== MATERIALS PROVIDED ==
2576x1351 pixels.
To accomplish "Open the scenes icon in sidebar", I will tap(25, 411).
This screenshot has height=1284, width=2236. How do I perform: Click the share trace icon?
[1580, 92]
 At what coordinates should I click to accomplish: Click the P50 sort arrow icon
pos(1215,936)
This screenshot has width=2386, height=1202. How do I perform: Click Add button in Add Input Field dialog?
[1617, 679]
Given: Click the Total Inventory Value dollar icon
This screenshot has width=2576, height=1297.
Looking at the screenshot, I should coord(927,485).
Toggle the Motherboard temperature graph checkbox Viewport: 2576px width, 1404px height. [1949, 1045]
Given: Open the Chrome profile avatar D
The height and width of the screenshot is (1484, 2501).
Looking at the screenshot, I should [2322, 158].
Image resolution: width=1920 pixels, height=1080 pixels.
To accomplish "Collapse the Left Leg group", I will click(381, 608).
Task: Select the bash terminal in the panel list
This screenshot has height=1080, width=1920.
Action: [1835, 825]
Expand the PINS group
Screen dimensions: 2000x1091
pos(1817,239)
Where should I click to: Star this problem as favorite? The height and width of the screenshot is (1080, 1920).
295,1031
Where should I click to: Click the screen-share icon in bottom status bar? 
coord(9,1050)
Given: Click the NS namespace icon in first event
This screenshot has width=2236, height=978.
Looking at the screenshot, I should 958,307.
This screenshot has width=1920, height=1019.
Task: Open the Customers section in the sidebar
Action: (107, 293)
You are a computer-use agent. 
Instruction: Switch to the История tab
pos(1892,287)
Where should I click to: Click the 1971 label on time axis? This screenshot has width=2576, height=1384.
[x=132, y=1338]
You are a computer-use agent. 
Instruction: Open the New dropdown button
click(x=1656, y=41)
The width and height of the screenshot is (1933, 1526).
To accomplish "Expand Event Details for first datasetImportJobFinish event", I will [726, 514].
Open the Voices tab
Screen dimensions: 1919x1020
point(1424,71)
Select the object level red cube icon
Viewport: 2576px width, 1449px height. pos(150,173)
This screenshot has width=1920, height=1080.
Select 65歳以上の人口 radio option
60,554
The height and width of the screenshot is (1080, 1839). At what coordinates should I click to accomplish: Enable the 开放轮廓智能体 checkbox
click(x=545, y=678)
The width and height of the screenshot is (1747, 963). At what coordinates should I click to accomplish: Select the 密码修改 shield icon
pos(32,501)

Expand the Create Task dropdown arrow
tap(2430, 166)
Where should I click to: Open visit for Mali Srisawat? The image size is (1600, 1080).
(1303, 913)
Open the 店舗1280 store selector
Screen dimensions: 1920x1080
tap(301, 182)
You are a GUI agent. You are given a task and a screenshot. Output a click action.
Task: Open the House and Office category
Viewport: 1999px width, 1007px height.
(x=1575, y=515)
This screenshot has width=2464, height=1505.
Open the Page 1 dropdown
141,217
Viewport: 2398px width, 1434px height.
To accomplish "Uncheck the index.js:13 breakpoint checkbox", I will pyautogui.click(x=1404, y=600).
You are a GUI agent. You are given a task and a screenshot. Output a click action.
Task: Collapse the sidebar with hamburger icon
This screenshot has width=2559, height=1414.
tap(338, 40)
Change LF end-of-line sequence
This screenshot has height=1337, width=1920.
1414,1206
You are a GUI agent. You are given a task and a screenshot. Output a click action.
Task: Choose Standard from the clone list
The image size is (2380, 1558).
===
> **TASK BRIEF**
Everything from the first line above up to and including the line that contains "Image resolution: width=1920" should be printed exactly; please print only that.

> **TASK ANSWER**
2576x1351 pixels.
To accomplish "Open the scenes icon in sidebar", I will tap(25, 411).
This screenshot has height=1284, width=2236. How do I perform: Click the share trace icon?
[1580, 92]
 At what coordinates should I click to accomplish: Click the P50 sort arrow icon
pos(1215,936)
This screenshot has width=2386, height=1202. How do I perform: Click Add button in Add Input Field dialog?
[1617, 679]
Given: Click the Total Inventory Value dollar icon
This screenshot has width=2576, height=1297.
Looking at the screenshot, I should coord(927,485).
Toggle the Motherboard temperature graph checkbox Viewport: 2576px width, 1404px height. [1949, 1045]
Given: Open the Chrome profile avatar D
The height and width of the screenshot is (1484, 2501).
Looking at the screenshot, I should [2322, 158].
Image resolution: width=1920 pixels, height=1080 pixels.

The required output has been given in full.